In going back and re-reading this thread, I see that no one really answered one of the first questions posed here:
Thoughtforfood said:
Okay, first question from reading this:
http://sportsillustrated.cnn.com/20.../2080.ap.cyc.armstrong.doping.0117/index.html
Could Armstrong be charged with perjury if he lied in his deposition in the SCA case?
That's a complex question and there may be no easy answer. First the Armstrong, Tailwinds vs. SCA matter was a private arbitration conducted before three neutrals who are all officed in California (Richard Chernick, a well known California attorney who was instrumental in helping to popularize ADR, or alternate dispute resolution while he was with Gibson, Dunn & Crutcher, a large Los Angeles-based national level law firm; and Richard Lyon and Ted Faulkner, also well-regarded arbitrators and mediators).
It was a civil dispute and while I've not see the contract at issue in that case, my best guess is that the dispute wound up in private arbitraiton because of a requirement in the contract that disputes be submitted to private arbitration.
The only testimony that Armstrong gave in that case that I'm aware of was at a deposition taken in Texas (see
http://www.scribd.com/doc/31833754/Lance-Armstrong-Testimony).
The deposition recites that the deponent was first "sworn" i.e., given the oath administered to a witness by a court reporter that the witness will tell the truth. Typically, this oath also carries with it the penalties for perjury. "Perjury" is defined as a material misstatement (or a lie) regarding a matter of fact which is material to the matter at issue.
Not all statements that are untrue will result in perjury. If the statement does not relate to a "material" issue in the case, then even if it's later proven to be untrue, it would not result in a charge of perjury. Note that I'm addressing only the theoretical possibilities here, not the practical ramifications about whether a perjury prosecution might or might not actually take place.
Second, in a deposition taken in a civil case outside the presence of a judge, the deposition transcript and the testimony contained therein is largely only admissible or usable under two circumstances: 1) if the witness later appears before the notary and signs it, or if the parties stipulate, the original transcript is sent to the witness' attorney, reviewed for errors and corrected and then signed by the witness who executes a declaration which states that the witness acknowledges, again under penalty of perjury, that the testimony is his or her own and that the transcript is a true and correct record thereof. If the witness refuses to sign, most jurisdictions will still allow the testimony to be introduced, but some place restrictions on its use at a later trial.
The other problem with really answering your question is that the deposition transcript doesn't really state whether the oath administered was given under Texas state law or California law by the reporter who administered it.

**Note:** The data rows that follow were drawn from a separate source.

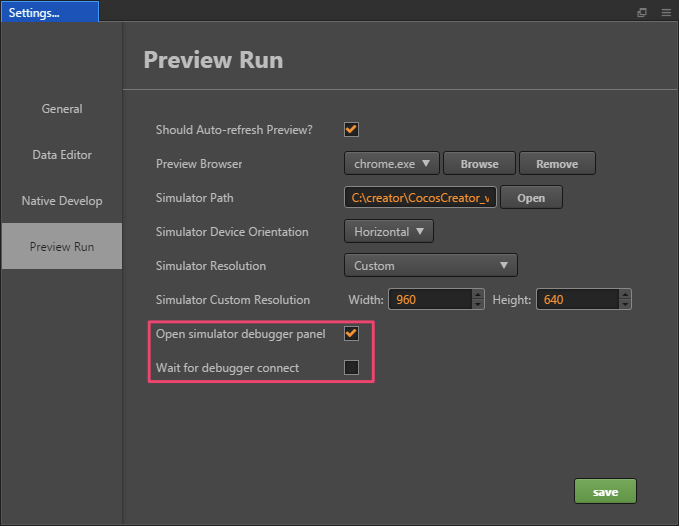Screen dimensions: 679x526
Task: Switch to the General settings tab
Action: point(62,109)
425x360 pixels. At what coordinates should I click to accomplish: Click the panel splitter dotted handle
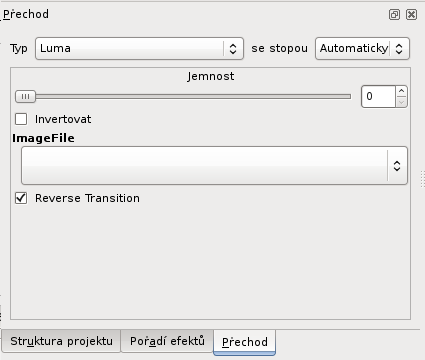(423, 179)
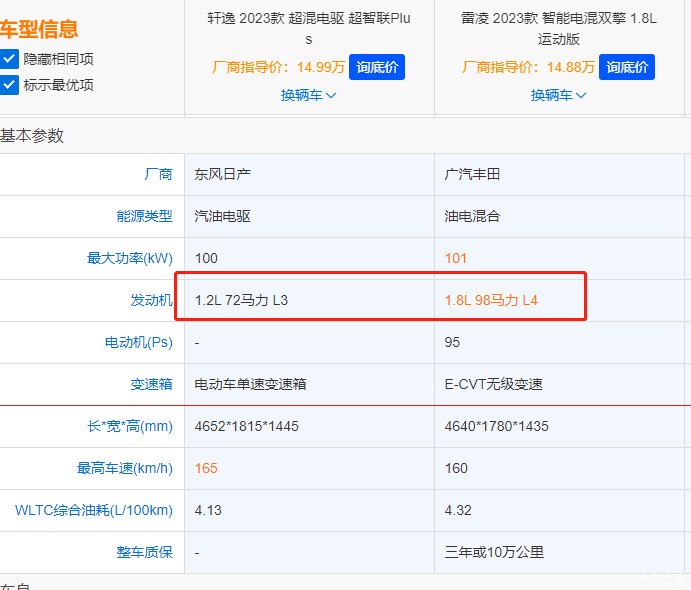Open the 轩逸 2023款 超混电驱 title link
Viewport: 691px width, 590px height.
pyautogui.click(x=308, y=29)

It is hard to imagine that the federal government would have much jurisdiction to prosecute for possible perjury that may have occurred in a private arbitration conducted under a contractual mandate. It is possible that the contract provided that either California arbitration laws and rules would apply, or that the Federal Arbitration Act's rules would apply, or that the rules applied would be those of a private entity such as the American Arbitration Association, or some similar entity.
The fact that it was a private civil proceeding brought to redress and resolve a dispute involving a purely private contractual matter, and given that the deposition transcript itself is largely unclear about what oath and what law governed, would lead me to conclude that this is not a very realistic possibility.

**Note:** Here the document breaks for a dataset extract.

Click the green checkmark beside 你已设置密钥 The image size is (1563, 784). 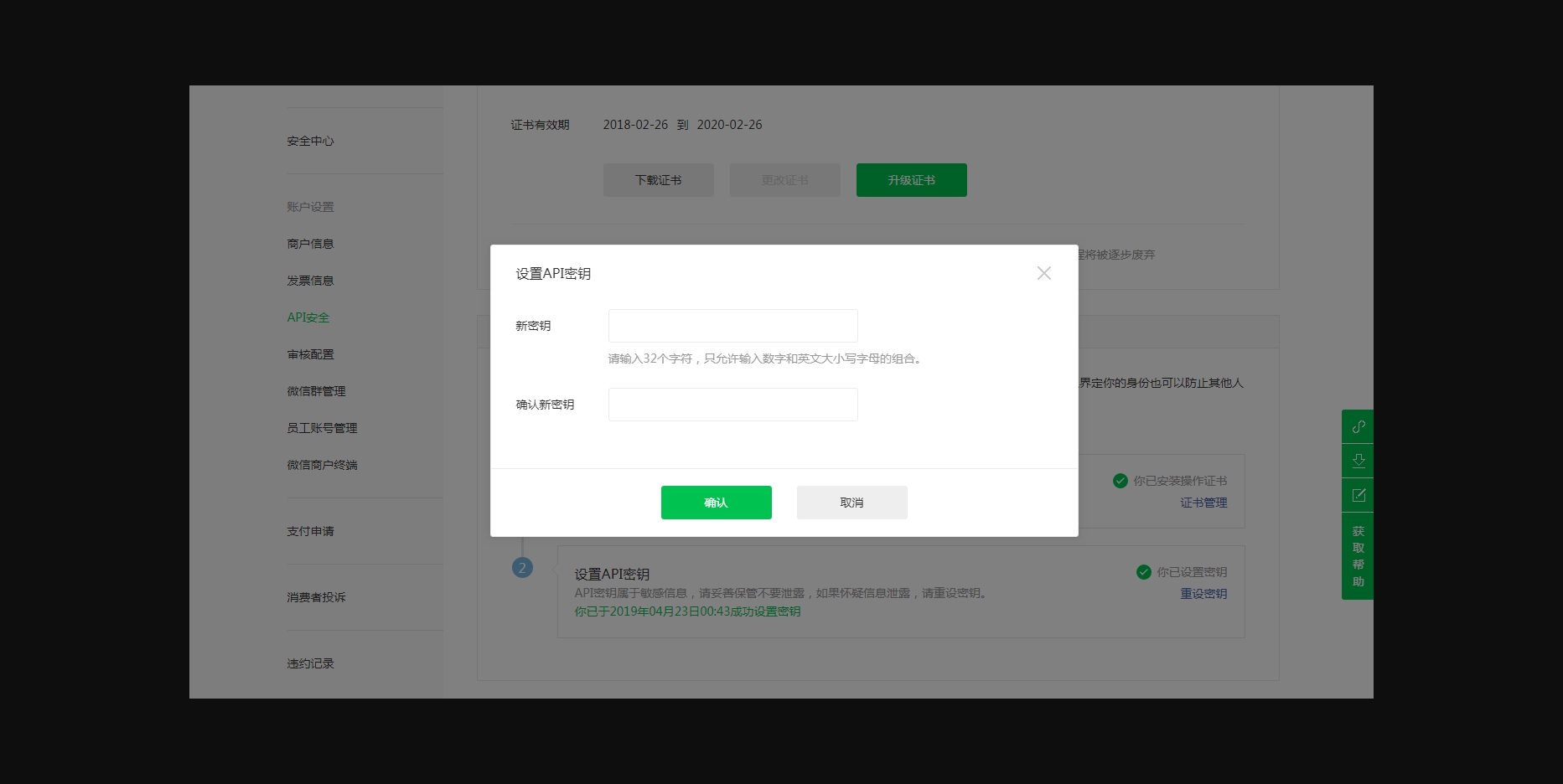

Could the deposition transcript be used in questioning or to impeach any testimony that might be otherwise presented during either a grand jury proceeding or later, a trial? Possibly, and it might come into evidence as some sort of prior inconsistent statement. But as the basis for a perjury charge some four or five years after the fact in a criminal investigation? Not likely IMHO.
From a civil perspective, would SCA be able to re-open the arbitration to claim that the settlement was based on fraud or perjured testimony? Very, very unlikely. I've been practicing in California for 30 years, and every civil settlement agreement that I've written or been party to in representing a client typically contains a provision that the parties are voluntarily settling and that they knowingly and intellignetly assume the risk that the facts believed by them to be true at the time of settlement might later be discovered or claimed to be different, but that notwithstanding the later discovery of any new or different facts, the releases and settlement shall remain effective and binding. This generally prevents someone from re-opening the issue and gives finality to the settlement regardless of what later transpires or what a party learns it might have presented to the arbitrators or tribunal had the matter not settled.
So, from a criminal perspective, I doubt that Armstrong's former testimony could form the basis of a perjury charge brought by federal prosecutors many years later in an investigation that may or may not have anything to do with the facts that were litigated in the SCA arbitration, and it's also unlikely that SCA would have any grounds to set aside their settlement, but again, that would largely depend on what was contained in their settlement agreement.